WHAT IS BEING ASKED
Copy all the lines of the listing below exactly. Skip the images.
○ ○ ○ ○ ○ ○ ○
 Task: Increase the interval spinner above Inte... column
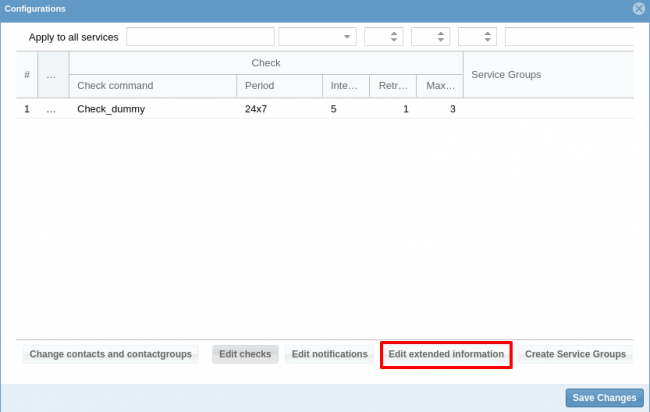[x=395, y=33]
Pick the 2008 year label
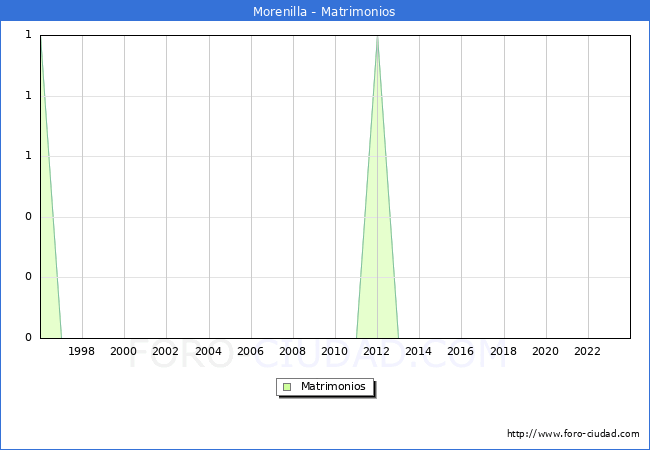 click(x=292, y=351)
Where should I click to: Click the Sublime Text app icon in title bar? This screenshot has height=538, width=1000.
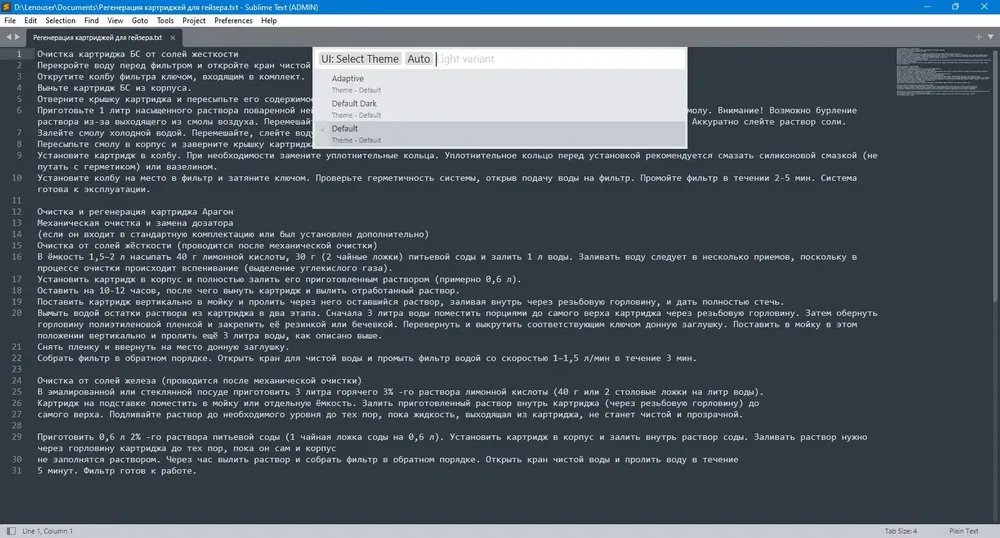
○ ○ ○ ○ ○ ○ ○
OUTPUT FOR THIS TASK
 Task: Increase the interval spinner above Inte... column
[x=395, y=33]
Pick the 2008 year label
 click(x=292, y=351)
Where should I click to: Click the Sublime Text app icon in title bar? This screenshot has height=538, width=1000.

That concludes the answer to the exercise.